As per general scientific consensus, even if immediate and substantial efforts were to be made to reorient human societies towards more sustainable practices, the effects of climate change would still become evident over the next few decades. This awareness is fuelling public desire for sustainable living, and also driving a slow shift in perception, which is likely to intensify the political will to enforce compliance to such sustainability standards.

At the same time, rising purchasing power in emerging economies will sharply intensify competition for resources. In many such emerging economies, government intervention and involvement will also play an active part in driving and managing the development of urban real estate and infrastructure. Adhering to regulations and anticipating public policy will, therefore, play a crucial role in operating profitable real estate businesses. Many of the markets that present the most significant opportunity for expansion and profit will also require closer partnerships with governments.

Emerging technologies will also continue to act as significant disruptors to legacy operational and financial models in real estate. Established practices are likely to be constantly redefined over the next few years and developers will need to be innovative in design and construction. Embedding IoT and AI-based smart technologies, greater incorporation of prefab elements and 3D manufacturing, as well as actively seeking to use space more efficiently, will all be crucial strategies to adopt.

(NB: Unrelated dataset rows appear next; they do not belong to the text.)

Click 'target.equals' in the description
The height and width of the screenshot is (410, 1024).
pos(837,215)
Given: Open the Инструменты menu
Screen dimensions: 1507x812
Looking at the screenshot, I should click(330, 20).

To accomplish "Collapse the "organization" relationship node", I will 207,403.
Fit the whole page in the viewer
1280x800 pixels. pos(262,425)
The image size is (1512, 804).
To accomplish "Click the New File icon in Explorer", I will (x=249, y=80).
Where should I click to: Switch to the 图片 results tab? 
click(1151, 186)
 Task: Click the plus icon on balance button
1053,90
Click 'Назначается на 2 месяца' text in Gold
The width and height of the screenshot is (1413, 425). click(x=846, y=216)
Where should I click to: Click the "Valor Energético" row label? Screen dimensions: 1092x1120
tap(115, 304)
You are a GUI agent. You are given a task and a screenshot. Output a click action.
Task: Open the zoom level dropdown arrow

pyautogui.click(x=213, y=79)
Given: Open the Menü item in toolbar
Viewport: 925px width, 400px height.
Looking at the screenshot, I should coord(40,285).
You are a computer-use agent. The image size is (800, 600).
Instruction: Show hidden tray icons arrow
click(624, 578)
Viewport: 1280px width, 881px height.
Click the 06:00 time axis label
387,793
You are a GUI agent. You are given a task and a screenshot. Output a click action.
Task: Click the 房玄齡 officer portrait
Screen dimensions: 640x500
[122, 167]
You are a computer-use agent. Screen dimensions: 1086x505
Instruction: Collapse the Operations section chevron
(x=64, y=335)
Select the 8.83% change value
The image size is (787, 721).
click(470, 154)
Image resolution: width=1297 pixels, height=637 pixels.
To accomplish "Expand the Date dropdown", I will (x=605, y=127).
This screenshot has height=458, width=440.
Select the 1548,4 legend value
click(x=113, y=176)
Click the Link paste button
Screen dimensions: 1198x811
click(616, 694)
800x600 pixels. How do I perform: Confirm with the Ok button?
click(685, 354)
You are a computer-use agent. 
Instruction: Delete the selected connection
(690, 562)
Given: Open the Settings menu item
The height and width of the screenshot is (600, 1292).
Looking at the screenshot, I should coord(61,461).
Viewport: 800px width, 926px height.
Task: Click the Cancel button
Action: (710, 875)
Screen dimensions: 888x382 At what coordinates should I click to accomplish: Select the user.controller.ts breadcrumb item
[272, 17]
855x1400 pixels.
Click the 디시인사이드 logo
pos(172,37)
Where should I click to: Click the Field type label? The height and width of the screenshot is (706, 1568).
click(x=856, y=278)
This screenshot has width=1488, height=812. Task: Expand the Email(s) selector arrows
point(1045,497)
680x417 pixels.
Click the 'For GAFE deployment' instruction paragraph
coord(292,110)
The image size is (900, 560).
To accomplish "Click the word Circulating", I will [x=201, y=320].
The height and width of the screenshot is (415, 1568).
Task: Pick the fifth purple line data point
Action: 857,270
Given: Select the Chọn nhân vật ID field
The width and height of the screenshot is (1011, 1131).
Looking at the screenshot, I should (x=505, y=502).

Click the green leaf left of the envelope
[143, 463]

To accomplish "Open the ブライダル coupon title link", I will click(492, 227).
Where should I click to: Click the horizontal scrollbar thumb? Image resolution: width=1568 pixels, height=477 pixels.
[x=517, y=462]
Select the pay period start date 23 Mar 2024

Six predictions for 2020 and beyond

The previously mentioned PwC report, titled ‘Real Estate 2020: Building the future’, can be distilled to six main points that are as follows:

  1. Total investable real estate will substantially expand across the globe, adding 55% in size in comparison to 2012 figures,by 2020. The main driver will be the rise in population and GPD in emerging economies.
  2. A wider range of risk and return opportunities will arise, due to rapid global urbanisation. Opportunities in developed economies are likely to be low in both risk and yield while emerging economies represent higher possible yield at proportionally higher risk.
  3. Innovation in technology and sustainability goals will determine value. Both existing and future buildings will need to conform to more exacting sustainability benchmarks, while technology will render certain types of real estate obsolete.
  4. Partnering with governments will become essential, to mitigate risk in a more regulated business environment, for the real estate industry. This will be especially true of emerging economies, where governments will drive infrastructure expansion.
  5. Rising purchasing power in emerging economies will intensify competition for prime assets. The investment community will have to leverage a broad range of investments or specialise in high return sub-sectors, to perform competitively.
  6. New risks will emerge in a fast-changing business ecosystem. Climate change, accelerating behavioural change and political risks will influence the viability of real estate investments. Industry players will need to be mindful of these factors and prepare accordingly.

Responsive and Proactive operational models will be the key to success in the real estate sector

In Sunil’s opinion, being well versed in the decisive influence that all these factors can play, will be a key aspect of operating a successful real estate related business over the next few decades. Despite the need to continually seek competitive advantages to remain relevant, in Sunil’s opinion, the sector should concentrate on the upside of the sheer scale of the emerging opportunity. Using the innovative operational and financial practices adopted by the Dubai development community in recent years as an example, Sunil points out that the industry is inherently capable of responding to the influence of change. Sunil believes that the global nature of the opportunities will present astute and able businesses with the opportunity to expand their operations and leverage the expertise they gain in a particular market, at multiple locations. The global emergence of investment mechanisms, construction practices and related tertiary ecosystems across every aspect of real estate operations, as well as the rapidly expanding demographic of buyers and investors, seems to bear out this qualified and confident optimism.